## WHAT TO PRODUCE
Please print the records below exactly as they are written.

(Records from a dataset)
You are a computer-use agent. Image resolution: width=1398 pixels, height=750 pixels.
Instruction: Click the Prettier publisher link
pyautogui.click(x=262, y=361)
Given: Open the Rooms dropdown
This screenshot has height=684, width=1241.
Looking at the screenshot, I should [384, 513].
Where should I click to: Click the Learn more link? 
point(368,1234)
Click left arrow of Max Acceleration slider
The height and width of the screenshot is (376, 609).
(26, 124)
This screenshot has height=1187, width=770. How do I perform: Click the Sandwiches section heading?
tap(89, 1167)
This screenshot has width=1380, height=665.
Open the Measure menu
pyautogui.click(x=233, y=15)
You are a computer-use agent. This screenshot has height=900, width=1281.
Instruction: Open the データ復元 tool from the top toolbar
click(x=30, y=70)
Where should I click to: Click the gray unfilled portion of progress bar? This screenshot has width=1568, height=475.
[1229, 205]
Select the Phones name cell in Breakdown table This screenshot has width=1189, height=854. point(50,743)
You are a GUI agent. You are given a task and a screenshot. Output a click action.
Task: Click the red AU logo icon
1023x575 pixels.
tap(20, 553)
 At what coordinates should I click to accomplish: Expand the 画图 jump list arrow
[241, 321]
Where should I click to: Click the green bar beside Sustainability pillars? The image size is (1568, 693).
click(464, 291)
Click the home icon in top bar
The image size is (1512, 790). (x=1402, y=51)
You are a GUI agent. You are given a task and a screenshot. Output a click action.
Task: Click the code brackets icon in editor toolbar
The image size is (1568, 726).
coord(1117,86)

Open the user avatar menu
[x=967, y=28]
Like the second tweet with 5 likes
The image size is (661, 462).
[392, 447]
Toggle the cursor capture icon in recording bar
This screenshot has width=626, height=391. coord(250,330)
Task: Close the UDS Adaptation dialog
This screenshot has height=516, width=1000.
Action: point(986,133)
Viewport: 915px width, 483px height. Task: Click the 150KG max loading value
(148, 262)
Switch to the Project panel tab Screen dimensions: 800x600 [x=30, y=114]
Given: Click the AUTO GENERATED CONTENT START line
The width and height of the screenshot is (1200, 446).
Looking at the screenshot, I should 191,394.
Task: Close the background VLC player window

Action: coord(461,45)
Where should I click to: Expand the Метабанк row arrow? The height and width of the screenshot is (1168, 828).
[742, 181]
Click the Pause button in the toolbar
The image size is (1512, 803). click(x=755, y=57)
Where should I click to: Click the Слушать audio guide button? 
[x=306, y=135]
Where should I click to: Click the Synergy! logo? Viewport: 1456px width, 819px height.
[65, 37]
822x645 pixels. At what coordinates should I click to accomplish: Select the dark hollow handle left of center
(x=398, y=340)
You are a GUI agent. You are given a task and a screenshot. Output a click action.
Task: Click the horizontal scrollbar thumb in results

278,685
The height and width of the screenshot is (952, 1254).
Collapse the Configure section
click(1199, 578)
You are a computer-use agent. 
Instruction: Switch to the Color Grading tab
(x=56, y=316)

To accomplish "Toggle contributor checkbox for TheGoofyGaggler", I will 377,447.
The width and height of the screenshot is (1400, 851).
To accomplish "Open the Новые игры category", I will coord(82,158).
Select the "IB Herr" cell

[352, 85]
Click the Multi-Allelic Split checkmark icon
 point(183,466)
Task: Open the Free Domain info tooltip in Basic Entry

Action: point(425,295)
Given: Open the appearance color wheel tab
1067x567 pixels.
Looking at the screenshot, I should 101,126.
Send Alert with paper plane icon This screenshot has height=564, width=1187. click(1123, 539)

## RESPONSE BOX
You are a computer-use agent. Image resolution: width=1398 pixels, height=750 pixels.
Instruction: Click the Prettier publisher link
pyautogui.click(x=262, y=361)
Given: Open the Rooms dropdown
This screenshot has height=684, width=1241.
Looking at the screenshot, I should [384, 513].
Where should I click to: Click the Learn more link? 
point(368,1234)
Click left arrow of Max Acceleration slider
The height and width of the screenshot is (376, 609).
(26, 124)
This screenshot has height=1187, width=770. How do I perform: Click the Sandwiches section heading?
tap(89, 1167)
This screenshot has width=1380, height=665.
Open the Measure menu
pyautogui.click(x=233, y=15)
You are a computer-use agent. This screenshot has height=900, width=1281.
Instruction: Open the データ復元 tool from the top toolbar
click(x=30, y=70)
Where should I click to: Click the gray unfilled portion of progress bar? This screenshot has width=1568, height=475.
[1229, 205]
Select the Phones name cell in Breakdown table This screenshot has width=1189, height=854. point(50,743)
You are a GUI agent. You are given a task and a screenshot. Output a click action.
Task: Click the red AU logo icon
1023x575 pixels.
tap(20, 553)
 At what coordinates should I click to accomplish: Expand the 画图 jump list arrow
[241, 321]
Where should I click to: Click the green bar beside Sustainability pillars? The image size is (1568, 693).
click(464, 291)
Click the home icon in top bar
The image size is (1512, 790). (x=1402, y=51)
You are a GUI agent. You are given a task and a screenshot. Output a click action.
Task: Click the code brackets icon in editor toolbar
The image size is (1568, 726).
coord(1117,86)

Open the user avatar menu
[x=967, y=28]
Like the second tweet with 5 likes
The image size is (661, 462).
[392, 447]
Toggle the cursor capture icon in recording bar
This screenshot has width=626, height=391. coord(250,330)
Task: Close the UDS Adaptation dialog
This screenshot has height=516, width=1000.
Action: point(986,133)
Viewport: 915px width, 483px height. Task: Click the 150KG max loading value
(148, 262)
Switch to the Project panel tab Screen dimensions: 800x600 [x=30, y=114]
Given: Click the AUTO GENERATED CONTENT START line
The width and height of the screenshot is (1200, 446).
Looking at the screenshot, I should 191,394.
Task: Close the background VLC player window

Action: coord(461,45)
Where should I click to: Expand the Метабанк row arrow? The height and width of the screenshot is (1168, 828).
[742, 181]
Click the Pause button in the toolbar
The image size is (1512, 803). click(x=755, y=57)
Where should I click to: Click the Слушать audio guide button? 
[x=306, y=135]
Where should I click to: Click the Synergy! logo? Viewport: 1456px width, 819px height.
[65, 37]
822x645 pixels. At what coordinates should I click to accomplish: Select the dark hollow handle left of center
(x=398, y=340)
You are a GUI agent. You are given a task and a screenshot. Output a click action.
Task: Click the horizontal scrollbar thumb in results

278,685
The height and width of the screenshot is (952, 1254).
Collapse the Configure section
click(1199, 578)
You are a computer-use agent. 
Instruction: Switch to the Color Grading tab
(x=56, y=316)

To accomplish "Toggle contributor checkbox for TheGoofyGaggler", I will 377,447.
The width and height of the screenshot is (1400, 851).
To accomplish "Open the Новые игры category", I will coord(82,158).
Select the "IB Herr" cell

[352, 85]
Click the Multi-Allelic Split checkmark icon
 point(183,466)
Task: Open the Free Domain info tooltip in Basic Entry

Action: point(425,295)
Given: Open the appearance color wheel tab
1067x567 pixels.
Looking at the screenshot, I should 101,126.
Send Alert with paper plane icon This screenshot has height=564, width=1187. click(1123, 539)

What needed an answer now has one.